PAGINAFRAGMENT
Op twee en twintig-jarige leeftijd werd Martinus gedoopt en het verlangen om de krijgsdienst te verwisselen met een taak, die zijn geest in een edeler sfeer besloten hield, werd met de dag groter. Na veel moeite kreeg hij verlof van de keizer om het zwaard voor goed in de schede te steken en we ontmoeten Martinus weldra in de omgeving van de heilige Hilarius, bisschop van Poitiers, de onvermoeibare bekamper van het Arianisme.

Van grote kerk- en cultuurhistorische betekenis voor Frankrijk en het hele Westen is Martinus' kloosterstichting te Ligugé, dat de bakermat werd van het monnikenwezen in West-Europa. Ligugé was niet enkel kweekplaats van deugden door harde tucht en soberheid, het werd ook een uitgangspunt voor de missionering van Frankrijk.

Na de dood van St. Hilarius in 367 leek Martinus, die intussen tot diaken was gewijd, de aangewezen man om de heilige op te volgen, maar in zijn eenvoud en bescheidenheid weigerde hij hardnekkig het hoge ambt te aanvaarden. Ook te Tours wees hij het verzoek om de vacante bisschopszetel in te nemen aanvankelijk categorisch van de hand, maar onder de drang en door een list van de bevolking - hij werd in de letterlijke zin uit de eenzaamheid zijner cel geschaakt - aanvaardde hij tenslotte het hoge ambt. Het mag karakteristiek genoemd worden voor de bisschopskeuze van Martinus, dat hij de gekozene was van de kleine man, die de obstructie van de met het volk voor de verkiezing vergaderde prelaten overwon. Martinus hield niet van ornaat en zijn hele verschijning, zijn armoedige kluizenaarsplunje, zijn kaalgeschoren hoofd, zijn door vasten en ontbering vermagerd gelaat, deden hem ongeschikt lijken voor wie niet ontvankelijk waren voor de innerlijke waardij welke zijn pover uiterlijk doorstraalde. Zijn diocees was geen eenvoudig werkterrein. De stad Tours was grotendeels Ariaans, het omliggende platteland nog voor het merendeel heidens.

LIJST MET ITEMS
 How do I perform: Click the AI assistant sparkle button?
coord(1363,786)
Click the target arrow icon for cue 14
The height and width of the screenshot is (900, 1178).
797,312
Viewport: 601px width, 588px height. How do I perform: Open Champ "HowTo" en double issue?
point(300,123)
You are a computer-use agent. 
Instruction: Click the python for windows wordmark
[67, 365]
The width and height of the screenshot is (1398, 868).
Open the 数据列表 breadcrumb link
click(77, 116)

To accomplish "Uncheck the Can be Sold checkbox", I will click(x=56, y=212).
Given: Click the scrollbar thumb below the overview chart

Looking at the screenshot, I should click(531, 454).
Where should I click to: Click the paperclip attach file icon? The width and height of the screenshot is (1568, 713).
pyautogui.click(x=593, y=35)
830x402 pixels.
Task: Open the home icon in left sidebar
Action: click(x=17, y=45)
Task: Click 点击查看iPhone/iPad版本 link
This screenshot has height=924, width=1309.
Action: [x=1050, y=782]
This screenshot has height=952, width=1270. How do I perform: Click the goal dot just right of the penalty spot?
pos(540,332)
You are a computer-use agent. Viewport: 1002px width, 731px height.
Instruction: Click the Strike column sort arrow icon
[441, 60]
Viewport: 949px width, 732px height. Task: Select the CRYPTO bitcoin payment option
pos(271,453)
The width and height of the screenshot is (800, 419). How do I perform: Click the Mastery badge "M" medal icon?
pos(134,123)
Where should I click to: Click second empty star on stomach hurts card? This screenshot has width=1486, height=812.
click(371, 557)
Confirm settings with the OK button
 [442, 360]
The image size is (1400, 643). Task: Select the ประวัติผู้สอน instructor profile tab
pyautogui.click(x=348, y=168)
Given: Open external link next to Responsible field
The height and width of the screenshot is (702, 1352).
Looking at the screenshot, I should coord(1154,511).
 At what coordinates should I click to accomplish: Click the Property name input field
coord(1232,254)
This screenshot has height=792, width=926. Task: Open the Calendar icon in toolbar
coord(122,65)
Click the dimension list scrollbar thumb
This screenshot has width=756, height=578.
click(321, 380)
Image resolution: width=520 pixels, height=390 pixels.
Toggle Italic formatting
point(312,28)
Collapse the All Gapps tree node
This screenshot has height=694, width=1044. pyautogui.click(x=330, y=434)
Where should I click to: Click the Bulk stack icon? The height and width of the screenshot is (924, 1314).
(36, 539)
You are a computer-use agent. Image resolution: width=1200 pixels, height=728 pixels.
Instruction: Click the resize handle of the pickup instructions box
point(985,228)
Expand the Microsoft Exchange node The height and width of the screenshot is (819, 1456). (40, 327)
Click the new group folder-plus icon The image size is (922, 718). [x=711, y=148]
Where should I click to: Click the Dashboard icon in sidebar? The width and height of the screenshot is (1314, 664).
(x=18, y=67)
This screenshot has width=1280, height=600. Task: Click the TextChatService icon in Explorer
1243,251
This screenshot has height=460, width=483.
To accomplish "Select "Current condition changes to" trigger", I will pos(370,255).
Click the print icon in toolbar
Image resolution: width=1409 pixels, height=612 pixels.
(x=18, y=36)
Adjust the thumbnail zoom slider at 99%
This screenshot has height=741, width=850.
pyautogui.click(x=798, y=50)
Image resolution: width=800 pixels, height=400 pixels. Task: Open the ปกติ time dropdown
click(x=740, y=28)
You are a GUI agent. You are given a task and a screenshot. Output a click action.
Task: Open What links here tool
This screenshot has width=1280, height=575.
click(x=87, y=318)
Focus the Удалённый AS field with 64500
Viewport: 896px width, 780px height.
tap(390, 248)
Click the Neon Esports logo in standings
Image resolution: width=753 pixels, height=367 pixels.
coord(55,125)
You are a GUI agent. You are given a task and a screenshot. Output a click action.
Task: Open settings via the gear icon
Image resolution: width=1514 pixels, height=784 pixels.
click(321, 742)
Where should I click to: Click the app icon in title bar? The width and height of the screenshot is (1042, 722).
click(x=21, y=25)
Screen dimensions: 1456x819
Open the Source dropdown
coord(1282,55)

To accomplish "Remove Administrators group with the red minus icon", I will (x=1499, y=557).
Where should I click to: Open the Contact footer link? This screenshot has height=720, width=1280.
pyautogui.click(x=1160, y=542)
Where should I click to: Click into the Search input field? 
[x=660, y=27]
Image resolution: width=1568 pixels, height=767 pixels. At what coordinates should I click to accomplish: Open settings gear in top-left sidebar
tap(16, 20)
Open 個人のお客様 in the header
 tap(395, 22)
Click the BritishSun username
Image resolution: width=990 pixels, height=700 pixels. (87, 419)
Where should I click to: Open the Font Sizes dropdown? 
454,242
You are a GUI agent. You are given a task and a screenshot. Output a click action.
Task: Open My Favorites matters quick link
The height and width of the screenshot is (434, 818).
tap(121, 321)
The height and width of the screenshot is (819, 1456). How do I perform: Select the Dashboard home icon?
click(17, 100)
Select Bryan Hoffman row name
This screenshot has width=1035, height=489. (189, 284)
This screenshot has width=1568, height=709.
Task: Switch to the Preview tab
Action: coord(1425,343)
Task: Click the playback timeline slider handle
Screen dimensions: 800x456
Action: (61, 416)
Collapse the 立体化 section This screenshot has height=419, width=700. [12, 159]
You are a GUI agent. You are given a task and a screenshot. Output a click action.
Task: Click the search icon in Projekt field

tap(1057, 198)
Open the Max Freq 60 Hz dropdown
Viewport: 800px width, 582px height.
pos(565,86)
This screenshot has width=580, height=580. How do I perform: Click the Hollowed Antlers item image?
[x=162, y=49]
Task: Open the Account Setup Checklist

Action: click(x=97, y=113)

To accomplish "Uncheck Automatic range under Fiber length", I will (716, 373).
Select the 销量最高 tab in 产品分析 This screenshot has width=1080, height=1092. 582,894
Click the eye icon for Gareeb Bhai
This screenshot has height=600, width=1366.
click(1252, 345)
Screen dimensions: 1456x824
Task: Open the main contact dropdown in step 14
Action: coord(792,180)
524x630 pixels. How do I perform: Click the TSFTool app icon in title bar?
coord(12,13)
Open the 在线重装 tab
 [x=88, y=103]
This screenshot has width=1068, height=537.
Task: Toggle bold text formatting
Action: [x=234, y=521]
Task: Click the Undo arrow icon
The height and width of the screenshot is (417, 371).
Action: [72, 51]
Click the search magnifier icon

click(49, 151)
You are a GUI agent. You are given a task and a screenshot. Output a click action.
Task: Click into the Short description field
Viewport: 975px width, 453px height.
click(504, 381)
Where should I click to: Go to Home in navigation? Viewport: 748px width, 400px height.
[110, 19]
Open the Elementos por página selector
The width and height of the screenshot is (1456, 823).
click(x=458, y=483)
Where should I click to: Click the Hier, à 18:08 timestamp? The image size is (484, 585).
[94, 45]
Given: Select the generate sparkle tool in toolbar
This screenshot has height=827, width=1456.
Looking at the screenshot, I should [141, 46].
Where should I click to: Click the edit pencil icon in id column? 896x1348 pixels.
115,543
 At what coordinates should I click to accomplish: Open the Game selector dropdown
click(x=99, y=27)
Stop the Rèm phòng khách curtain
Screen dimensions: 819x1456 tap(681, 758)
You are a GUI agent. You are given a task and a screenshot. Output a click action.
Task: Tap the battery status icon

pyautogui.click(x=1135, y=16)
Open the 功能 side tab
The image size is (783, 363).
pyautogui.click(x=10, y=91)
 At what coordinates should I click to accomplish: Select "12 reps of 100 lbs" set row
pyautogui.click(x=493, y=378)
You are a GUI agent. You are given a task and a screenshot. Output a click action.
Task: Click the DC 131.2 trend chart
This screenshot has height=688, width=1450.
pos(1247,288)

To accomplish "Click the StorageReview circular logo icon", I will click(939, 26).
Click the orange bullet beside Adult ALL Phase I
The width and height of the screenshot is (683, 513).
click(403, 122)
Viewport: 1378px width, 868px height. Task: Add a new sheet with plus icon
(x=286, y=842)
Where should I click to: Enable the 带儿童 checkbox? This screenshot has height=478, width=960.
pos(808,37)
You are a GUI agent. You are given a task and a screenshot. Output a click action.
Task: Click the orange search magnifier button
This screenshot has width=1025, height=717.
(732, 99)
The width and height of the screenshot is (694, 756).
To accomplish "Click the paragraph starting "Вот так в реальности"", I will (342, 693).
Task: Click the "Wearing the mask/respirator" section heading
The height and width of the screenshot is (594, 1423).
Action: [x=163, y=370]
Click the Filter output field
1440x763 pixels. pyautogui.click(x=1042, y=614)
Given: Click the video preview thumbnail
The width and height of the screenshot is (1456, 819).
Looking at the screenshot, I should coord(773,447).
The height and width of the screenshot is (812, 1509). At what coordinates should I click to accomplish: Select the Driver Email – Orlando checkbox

TAKEN EN OEFENINGEN
• a. Haal uit het fragment over Martinus woord voor woord het gedeelte dat begint met "Op twee en twintig-jarige" en doorloopt tot en met "missionering van Frankrijk.".
• b. In welk jaar stierf Hilarius volgens het fragment over Martinus?

ANTWOORDEN OP TAKEN
• a.
Op twee en twintig-jarige leeftijd werd Martinus gedoopt en het verlangen om de krijgsdienst te verwisselen met een taak, die zijn geest in een edeler sfeer besloten hield, werd met de dag groter. Na veel moeite kreeg hij verlof van de keizer om het zwaard voor goed in de schede te steken en we ontmoeten Martinus weldra in de omgeving van de heilige Hilarius, bisschop van Poitiers, de onvermoeibare bekamper van het Arianisme.

Van grote kerk- en cultuurhistorische betekenis voor Frankrijk en het hele Westen is Martinus' kloosterstichting te Ligugé, dat de bakermat werd van het monnikenwezen in West-Europa. Ligugé was niet enkel kweekplaats van deugden door harde tucht en soberheid, het werd ook een uitgangspunt voor de missionering van Frankrijk.

• b. In 367.